**TASK ITEM**
Nothing but a full, exact copy of the data is needed.

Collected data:
▬▬▬▬▬▬

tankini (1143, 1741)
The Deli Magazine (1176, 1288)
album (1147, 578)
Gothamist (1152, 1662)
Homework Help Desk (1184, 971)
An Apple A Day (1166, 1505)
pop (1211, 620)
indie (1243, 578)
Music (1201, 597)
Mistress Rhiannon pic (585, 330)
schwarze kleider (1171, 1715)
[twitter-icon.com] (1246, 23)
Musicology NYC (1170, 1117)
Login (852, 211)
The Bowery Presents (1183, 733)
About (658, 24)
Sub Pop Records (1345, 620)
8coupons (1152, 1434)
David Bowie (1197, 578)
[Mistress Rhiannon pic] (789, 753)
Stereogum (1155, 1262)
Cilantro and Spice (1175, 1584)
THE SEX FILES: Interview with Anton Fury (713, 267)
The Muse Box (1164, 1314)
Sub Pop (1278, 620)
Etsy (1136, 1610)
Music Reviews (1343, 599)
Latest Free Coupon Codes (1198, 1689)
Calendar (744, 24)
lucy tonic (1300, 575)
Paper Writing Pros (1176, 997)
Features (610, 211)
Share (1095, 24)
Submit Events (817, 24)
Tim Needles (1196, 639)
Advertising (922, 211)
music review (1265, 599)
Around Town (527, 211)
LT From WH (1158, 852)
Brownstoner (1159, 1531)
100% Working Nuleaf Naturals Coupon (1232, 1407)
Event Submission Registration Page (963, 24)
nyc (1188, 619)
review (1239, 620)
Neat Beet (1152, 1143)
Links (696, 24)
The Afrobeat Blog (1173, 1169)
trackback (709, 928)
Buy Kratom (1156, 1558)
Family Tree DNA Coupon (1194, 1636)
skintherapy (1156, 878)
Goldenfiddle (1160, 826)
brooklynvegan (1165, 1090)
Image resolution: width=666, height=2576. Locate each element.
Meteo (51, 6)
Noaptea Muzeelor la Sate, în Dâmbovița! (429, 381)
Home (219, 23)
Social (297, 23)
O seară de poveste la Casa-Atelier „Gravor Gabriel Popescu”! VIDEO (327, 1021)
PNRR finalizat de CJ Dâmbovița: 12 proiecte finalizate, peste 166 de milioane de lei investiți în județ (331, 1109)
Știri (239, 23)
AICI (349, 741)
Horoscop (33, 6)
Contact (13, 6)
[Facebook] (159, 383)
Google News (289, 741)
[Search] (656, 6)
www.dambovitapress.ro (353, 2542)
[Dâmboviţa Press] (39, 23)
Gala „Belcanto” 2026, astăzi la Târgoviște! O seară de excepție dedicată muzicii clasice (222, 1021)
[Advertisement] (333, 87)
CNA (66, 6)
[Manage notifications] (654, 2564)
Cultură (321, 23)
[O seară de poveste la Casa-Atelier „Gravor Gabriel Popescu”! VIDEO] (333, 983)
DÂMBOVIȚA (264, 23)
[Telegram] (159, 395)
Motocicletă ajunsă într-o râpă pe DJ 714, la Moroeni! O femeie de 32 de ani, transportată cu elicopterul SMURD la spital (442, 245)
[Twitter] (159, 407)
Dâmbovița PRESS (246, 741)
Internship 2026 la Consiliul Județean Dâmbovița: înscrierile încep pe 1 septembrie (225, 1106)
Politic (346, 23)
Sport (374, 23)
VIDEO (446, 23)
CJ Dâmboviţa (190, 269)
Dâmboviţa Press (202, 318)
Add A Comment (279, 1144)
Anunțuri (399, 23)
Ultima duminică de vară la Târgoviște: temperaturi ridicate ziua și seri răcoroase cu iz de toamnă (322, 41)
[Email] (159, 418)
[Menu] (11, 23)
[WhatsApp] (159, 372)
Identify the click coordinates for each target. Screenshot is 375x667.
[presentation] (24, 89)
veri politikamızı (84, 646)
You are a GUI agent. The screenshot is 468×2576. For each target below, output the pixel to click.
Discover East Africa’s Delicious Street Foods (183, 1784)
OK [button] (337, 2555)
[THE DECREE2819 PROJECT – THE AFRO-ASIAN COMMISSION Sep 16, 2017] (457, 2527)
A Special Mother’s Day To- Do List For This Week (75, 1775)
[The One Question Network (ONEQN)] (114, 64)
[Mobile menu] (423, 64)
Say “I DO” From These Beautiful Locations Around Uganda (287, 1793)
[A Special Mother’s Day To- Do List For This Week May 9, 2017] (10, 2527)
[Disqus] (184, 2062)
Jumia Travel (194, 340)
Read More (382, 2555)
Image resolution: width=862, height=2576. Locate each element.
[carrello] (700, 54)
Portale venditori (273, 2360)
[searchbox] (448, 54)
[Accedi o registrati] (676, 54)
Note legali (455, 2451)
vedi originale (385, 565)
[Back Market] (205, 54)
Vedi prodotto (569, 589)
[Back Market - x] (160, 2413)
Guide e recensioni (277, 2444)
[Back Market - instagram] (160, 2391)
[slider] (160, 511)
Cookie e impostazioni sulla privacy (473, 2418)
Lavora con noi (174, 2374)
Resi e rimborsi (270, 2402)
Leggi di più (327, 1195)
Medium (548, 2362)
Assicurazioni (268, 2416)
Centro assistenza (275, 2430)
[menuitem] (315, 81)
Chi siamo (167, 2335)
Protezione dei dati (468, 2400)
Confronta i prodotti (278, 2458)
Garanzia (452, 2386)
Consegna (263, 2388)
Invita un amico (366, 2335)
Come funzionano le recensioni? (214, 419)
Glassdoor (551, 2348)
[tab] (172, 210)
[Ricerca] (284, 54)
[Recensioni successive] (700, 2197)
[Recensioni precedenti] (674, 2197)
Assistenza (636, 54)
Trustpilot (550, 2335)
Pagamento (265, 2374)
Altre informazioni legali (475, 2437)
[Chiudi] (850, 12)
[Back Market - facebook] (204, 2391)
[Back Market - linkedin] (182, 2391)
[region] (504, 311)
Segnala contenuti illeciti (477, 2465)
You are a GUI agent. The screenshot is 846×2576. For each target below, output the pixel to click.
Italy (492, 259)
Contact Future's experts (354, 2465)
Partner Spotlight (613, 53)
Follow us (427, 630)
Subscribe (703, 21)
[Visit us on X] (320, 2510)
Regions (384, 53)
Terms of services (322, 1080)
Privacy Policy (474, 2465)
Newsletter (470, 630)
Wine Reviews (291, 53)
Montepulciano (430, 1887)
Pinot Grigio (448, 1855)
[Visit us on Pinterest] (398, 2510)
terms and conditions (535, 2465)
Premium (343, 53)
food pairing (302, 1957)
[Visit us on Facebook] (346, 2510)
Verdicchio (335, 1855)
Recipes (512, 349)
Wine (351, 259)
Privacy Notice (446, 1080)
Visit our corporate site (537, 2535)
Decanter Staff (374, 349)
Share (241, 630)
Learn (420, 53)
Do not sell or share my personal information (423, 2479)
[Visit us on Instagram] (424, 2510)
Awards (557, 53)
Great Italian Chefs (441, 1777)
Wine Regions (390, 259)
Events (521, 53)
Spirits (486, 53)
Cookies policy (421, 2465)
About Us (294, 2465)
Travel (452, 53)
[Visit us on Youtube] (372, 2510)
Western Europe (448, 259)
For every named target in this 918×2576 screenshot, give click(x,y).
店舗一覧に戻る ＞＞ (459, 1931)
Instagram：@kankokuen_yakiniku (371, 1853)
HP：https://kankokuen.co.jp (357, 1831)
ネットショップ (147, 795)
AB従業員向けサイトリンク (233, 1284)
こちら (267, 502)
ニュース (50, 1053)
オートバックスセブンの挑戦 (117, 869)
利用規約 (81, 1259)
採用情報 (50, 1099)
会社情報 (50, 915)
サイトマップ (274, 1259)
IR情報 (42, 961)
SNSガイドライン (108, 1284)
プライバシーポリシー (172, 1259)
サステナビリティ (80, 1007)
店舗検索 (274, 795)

▬▬▬▬▬▬

**SOLUTION TO THIS EXERCISE**
tankini (1143, 1741)
The Deli Magazine (1176, 1288)
album (1147, 578)
Gothamist (1152, 1662)
Homework Help Desk (1184, 971)
An Apple A Day (1166, 1505)
pop (1211, 620)
indie (1243, 578)
Music (1201, 597)
Mistress Rhiannon pic (585, 330)
schwarze kleider (1171, 1715)
[twitter-icon.com] (1246, 23)
Musicology NYC (1170, 1117)
Login (852, 211)
The Bowery Presents (1183, 733)
About (658, 24)
Sub Pop Records (1345, 620)
8coupons (1152, 1434)
David Bowie (1197, 578)
[Mistress Rhiannon pic] (789, 753)
Stereogum (1155, 1262)
Cilantro and Spice (1175, 1584)
THE SEX FILES: Interview with Anton Fury (713, 267)
The Muse Box (1164, 1314)
Sub Pop (1278, 620)
Etsy (1136, 1610)
Music Reviews (1343, 599)
Latest Free Coupon Codes (1198, 1689)
Calendar (744, 24)
lucy tonic (1300, 575)
Paper Writing Pros (1176, 997)
Features (610, 211)
Share (1095, 24)
Submit Events (817, 24)
Tim Needles (1196, 639)
Advertising (922, 211)
music review (1265, 599)
Around Town (527, 211)
LT From WH (1158, 852)
Brownstoner (1159, 1531)
100% Working Nuleaf Naturals Coupon (1232, 1407)
Event Submission Registration Page (963, 24)
nyc (1188, 619)
review (1239, 620)
Neat Beet (1152, 1143)
Links (696, 24)
The Afrobeat Blog (1173, 1169)
trackback (709, 928)
Buy Kratom (1156, 1558)
Family Tree DNA Coupon (1194, 1636)
skintherapy (1156, 878)
Goldenfiddle (1160, 826)
brooklynvegan (1165, 1090)
Image resolution: width=666, height=2576. Locate each element.
Meteo (51, 6)
Noaptea Muzeelor la Sate, în Dâmbovița! (429, 381)
Home (219, 23)
Social (297, 23)
O seară de poveste la Casa-Atelier „Gravor Gabriel Popescu”! VIDEO (327, 1021)
PNRR finalizat de CJ Dâmbovița: 12 proiecte finalizate, peste 166 de milioane de lei investiți în județ (331, 1109)
Știri (239, 23)
AICI (349, 741)
Horoscop (33, 6)
Contact (13, 6)
[Facebook] (159, 383)
Google News (289, 741)
[Search] (656, 6)
www.dambovitapress.ro (353, 2542)
[Dâmboviţa Press] (39, 23)
Gala „Belcanto” 2026, astăzi la Târgoviște! O seară de excepție dedicată muzicii clasice (222, 1021)
[Advertisement] (333, 87)
CNA (66, 6)
[Manage notifications] (654, 2564)
Cultură (321, 23)
[O seară de poveste la Casa-Atelier „Gravor Gabriel Popescu”! VIDEO] (333, 983)
DÂMBOVIȚA (264, 23)
[Telegram] (159, 395)
Motocicletă ajunsă într-o râpă pe DJ 714, la Moroeni! O femeie de 32 de ani, transportată cu elicopterul SMURD la spital (442, 245)
[Twitter] (159, 407)
Dâmbovița PRESS (246, 741)
Internship 2026 la Consiliul Județean Dâmbovița: înscrierile încep pe 1 septembrie (225, 1106)
Politic (346, 23)
Sport (374, 23)
VIDEO (446, 23)
CJ Dâmboviţa (190, 269)
Dâmboviţa Press (202, 318)
Add A Comment (279, 1144)
Anunțuri (399, 23)
Ultima duminică de vară la Târgoviște: temperaturi ridicate ziua și seri răcoroase cu iz de toamnă (322, 41)
[Email] (159, 418)
[Menu] (11, 23)
[WhatsApp] (159, 372)
Identify the click coordinates for each target. Screenshot is 375x667.
[presentation] (24, 89)
veri politikamızı (84, 646)
You are a GUI agent. The screenshot is 468×2576. For each target below, output the pixel to click.
Discover East Africa’s Delicious Street Foods (183, 1784)
OK [button] (337, 2555)
[THE DECREE2819 PROJECT – THE AFRO-ASIAN COMMISSION Sep 16, 2017] (457, 2527)
A Special Mother’s Day To- Do List For This Week (75, 1775)
[The One Question Network (ONEQN)] (114, 64)
[Mobile menu] (423, 64)
Say “I DO” From These Beautiful Locations Around Uganda (287, 1793)
[A Special Mother’s Day To- Do List For This Week May 9, 2017] (10, 2527)
[Disqus] (184, 2062)
Jumia Travel (194, 340)
Read More (382, 2555)
Image resolution: width=862, height=2576. Locate each element.
[carrello] (700, 54)
Portale venditori (273, 2360)
[searchbox] (448, 54)
[Accedi o registrati] (676, 54)
Note legali (455, 2451)
vedi originale (385, 565)
[Back Market] (205, 54)
Vedi prodotto (569, 589)
[Back Market - x] (160, 2413)
Guide e recensioni (277, 2444)
[Back Market - instagram] (160, 2391)
[slider] (160, 511)
Cookie e impostazioni sulla privacy (473, 2418)
Lavora con noi (174, 2374)
Resi e rimborsi (270, 2402)
Leggi di più (327, 1195)
Medium (548, 2362)
Assicurazioni (268, 2416)
Centro assistenza (275, 2430)
[menuitem] (315, 81)
Chi siamo (167, 2335)
Protezione dei dati (468, 2400)
Confronta i prodotti (278, 2458)
Garanzia (452, 2386)
Consegna (263, 2388)
Invita un amico (366, 2335)
Come funzionano le recensioni? (214, 419)
Glassdoor (551, 2348)
[tab] (172, 210)
[Ricerca] (284, 54)
[Recensioni successive] (700, 2197)
[Recensioni precedenti] (674, 2197)
Assistenza (636, 54)
Trustpilot (550, 2335)
Pagamento (265, 2374)
Altre informazioni legali (475, 2437)
[Chiudi] (850, 12)
[Back Market - facebook] (204, 2391)
[Back Market - linkedin] (182, 2391)
[region] (504, 311)
Segnala contenuti illeciti (477, 2465)
You are a GUI agent. The screenshot is 846×2576. For each target below, output the pixel to click.
Italy (492, 259)
Contact Future's experts (354, 2465)
Partner Spotlight (613, 53)
Follow us (427, 630)
Subscribe (703, 21)
[Visit us on X] (320, 2510)
Regions (384, 53)
Terms of services (322, 1080)
Privacy Policy (474, 2465)
Newsletter (470, 630)
Wine Reviews (291, 53)
Montepulciano (430, 1887)
Pinot Grigio (448, 1855)
[Visit us on Pinterest] (398, 2510)
terms and conditions (535, 2465)
Premium (343, 53)
food pairing (302, 1957)
[Visit us on Facebook] (346, 2510)
Verdicchio (335, 1855)
Recipes (512, 349)
Wine (351, 259)
Privacy Notice (446, 1080)
Visit our corporate site (537, 2535)
Decanter Staff (374, 349)
Share (241, 630)
Learn (420, 53)
Do not sell or share my personal information (423, 2479)
[Visit us on Instagram] (424, 2510)
Awards (557, 53)
Great Italian Chefs (441, 1777)
Wine Regions (390, 259)
Events (521, 53)
Spirits (486, 53)
Cookies policy (421, 2465)
About Us (294, 2465)
Travel (452, 53)
[Visit us on Youtube] (372, 2510)
Western Europe (448, 259)
For every named target in this 918×2576 screenshot, give click(x,y).
店舗一覧に戻る ＞＞ (459, 1931)
Instagram：@kankokuen_yakiniku (371, 1853)
HP：https://kankokuen.co.jp (357, 1831)
ネットショップ (147, 795)
AB従業員向けサイトリンク (233, 1284)
こちら (267, 502)
ニュース (50, 1053)
オートバックスセブンの挑戦 (117, 869)
利用規約 (81, 1259)
採用情報 (50, 1099)
会社情報 (50, 915)
サイトマップ (274, 1259)
IR情報 (42, 961)
SNSガイドライン (108, 1284)
プライバシーポリシー (172, 1259)
サステナビリティ (80, 1007)
店舗検索 (274, 795)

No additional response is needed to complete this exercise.